HOLSTEINISCHER COURIER

 

"Wall of Fame" in der Holstenhalle

Carstensen hinterlässt Eindrücke

03. September 2010 | 04:50 Uhr | Von Oleg Strebos

Regierungschef unter Druck: Der Neumünsteraner Galerist Eckart von Stülpnagel (rechts) hilft Ministerpräsident Peter Harry Carstensen beim Abdruck seiner Hände. Foto: strebos

Neumünster. Die Hände, die das Land Schleswig-Holstein seit 2005 regieren, werden demnächst die noch fast jungfräuliche "Wall of Fame" in der Holstenhalle zieren. Zum Abschluss seines gestrigen Rundgangs auf der 55. Nordbau presste Ministerpräsident Peter Harry Carstensen vor dem Wohlfühlhaus in Halle 7 seine Hände in eine Spezialmasse auf einer Platte. Der Abdruck wird demnächst an der Ruhmeswand im Nordfoyer im Haupteingang der Halle 1 zu sehen sein.

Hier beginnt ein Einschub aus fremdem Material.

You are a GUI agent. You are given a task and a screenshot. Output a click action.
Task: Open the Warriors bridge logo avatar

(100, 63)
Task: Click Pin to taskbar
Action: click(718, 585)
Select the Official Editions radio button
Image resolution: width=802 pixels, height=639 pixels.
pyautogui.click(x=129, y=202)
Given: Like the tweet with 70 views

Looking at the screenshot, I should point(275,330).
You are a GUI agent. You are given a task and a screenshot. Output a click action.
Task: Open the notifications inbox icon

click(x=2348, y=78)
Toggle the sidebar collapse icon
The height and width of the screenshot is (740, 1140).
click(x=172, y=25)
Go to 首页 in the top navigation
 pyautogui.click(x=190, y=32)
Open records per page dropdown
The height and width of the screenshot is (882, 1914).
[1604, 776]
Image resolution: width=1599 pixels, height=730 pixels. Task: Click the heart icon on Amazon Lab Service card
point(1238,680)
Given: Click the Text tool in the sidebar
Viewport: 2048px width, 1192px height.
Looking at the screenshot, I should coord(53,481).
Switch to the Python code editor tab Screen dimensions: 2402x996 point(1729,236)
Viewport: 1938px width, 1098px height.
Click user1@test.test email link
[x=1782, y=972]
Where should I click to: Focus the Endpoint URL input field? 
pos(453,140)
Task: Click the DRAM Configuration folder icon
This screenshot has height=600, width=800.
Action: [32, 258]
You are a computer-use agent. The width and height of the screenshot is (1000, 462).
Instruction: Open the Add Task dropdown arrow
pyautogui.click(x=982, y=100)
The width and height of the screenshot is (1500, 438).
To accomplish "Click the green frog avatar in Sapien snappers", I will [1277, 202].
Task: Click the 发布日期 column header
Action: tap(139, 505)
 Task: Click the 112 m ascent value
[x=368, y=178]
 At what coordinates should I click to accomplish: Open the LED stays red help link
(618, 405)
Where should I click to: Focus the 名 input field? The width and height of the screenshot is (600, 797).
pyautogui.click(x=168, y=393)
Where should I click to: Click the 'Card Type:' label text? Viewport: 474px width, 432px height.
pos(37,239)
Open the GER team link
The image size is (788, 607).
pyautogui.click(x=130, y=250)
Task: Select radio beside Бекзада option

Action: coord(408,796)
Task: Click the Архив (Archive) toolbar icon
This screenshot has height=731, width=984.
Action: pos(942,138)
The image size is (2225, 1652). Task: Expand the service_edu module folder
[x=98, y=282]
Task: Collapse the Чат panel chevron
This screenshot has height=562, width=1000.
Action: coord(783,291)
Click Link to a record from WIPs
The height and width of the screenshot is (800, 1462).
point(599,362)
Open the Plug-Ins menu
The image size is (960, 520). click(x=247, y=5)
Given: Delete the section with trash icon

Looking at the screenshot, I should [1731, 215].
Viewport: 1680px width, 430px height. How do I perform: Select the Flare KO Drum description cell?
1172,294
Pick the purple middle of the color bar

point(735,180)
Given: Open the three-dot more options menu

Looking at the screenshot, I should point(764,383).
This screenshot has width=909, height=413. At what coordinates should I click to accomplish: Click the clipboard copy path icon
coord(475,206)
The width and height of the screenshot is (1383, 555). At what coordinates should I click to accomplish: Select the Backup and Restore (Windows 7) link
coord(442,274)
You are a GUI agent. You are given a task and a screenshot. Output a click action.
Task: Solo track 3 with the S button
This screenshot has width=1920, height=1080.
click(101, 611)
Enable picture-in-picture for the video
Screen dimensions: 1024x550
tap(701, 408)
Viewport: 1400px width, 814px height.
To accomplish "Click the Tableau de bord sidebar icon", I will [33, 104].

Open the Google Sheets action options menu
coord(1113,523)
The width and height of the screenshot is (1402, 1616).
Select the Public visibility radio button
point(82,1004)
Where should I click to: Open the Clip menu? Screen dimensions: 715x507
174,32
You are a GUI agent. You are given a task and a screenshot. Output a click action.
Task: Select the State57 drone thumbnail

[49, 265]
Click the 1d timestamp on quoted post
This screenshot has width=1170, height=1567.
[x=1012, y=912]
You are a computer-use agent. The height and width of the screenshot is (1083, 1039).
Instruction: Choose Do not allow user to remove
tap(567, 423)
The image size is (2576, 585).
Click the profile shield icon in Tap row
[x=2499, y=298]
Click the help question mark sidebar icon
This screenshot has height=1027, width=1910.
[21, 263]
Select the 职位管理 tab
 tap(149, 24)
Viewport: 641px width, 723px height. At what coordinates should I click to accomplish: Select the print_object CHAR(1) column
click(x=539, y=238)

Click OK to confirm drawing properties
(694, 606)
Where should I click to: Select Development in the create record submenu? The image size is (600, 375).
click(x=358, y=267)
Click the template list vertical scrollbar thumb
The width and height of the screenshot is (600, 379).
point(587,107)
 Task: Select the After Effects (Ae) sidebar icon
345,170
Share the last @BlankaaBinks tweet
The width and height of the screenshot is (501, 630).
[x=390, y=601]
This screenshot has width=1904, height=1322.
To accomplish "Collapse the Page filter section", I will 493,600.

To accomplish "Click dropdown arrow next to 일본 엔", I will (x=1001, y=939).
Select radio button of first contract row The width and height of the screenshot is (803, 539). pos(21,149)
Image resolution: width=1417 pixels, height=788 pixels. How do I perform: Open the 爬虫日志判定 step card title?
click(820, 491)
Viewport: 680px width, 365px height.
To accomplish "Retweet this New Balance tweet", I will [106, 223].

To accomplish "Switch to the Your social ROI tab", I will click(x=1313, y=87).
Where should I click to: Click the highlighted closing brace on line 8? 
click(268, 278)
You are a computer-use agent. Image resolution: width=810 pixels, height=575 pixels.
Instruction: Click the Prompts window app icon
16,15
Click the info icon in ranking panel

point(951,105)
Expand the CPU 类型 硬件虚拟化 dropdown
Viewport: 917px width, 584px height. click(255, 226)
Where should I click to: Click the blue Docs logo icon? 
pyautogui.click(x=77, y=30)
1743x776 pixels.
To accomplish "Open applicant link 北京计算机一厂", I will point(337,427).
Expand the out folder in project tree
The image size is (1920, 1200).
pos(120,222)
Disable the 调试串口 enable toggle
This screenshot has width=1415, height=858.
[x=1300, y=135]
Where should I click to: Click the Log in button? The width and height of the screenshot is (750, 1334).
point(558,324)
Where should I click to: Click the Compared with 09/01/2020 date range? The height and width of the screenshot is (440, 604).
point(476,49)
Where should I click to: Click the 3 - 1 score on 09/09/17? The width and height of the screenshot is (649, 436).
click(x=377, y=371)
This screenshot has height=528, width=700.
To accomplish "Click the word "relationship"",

Damit ist Peter Harry Carstensen zwar der erste Politiker, der sich an der Wand verewigt. Der erste Prominente ist er indes nicht. Ende Juli kam ihm dabei der weltberühmte Musiker und Geigen-Virtuose Nigel Kennedy zuvor. "Das ist eine witzige Idee, die man so noch nicht gesehen hat - außer in Los Angeles beim Walk of Fame", sagte der Ministerpräsident, nachdem ihm Eckart von Stülpnagel zuerst beim Festdrücken und später auch beim Saubermachen der Hände behilflich gewesen war.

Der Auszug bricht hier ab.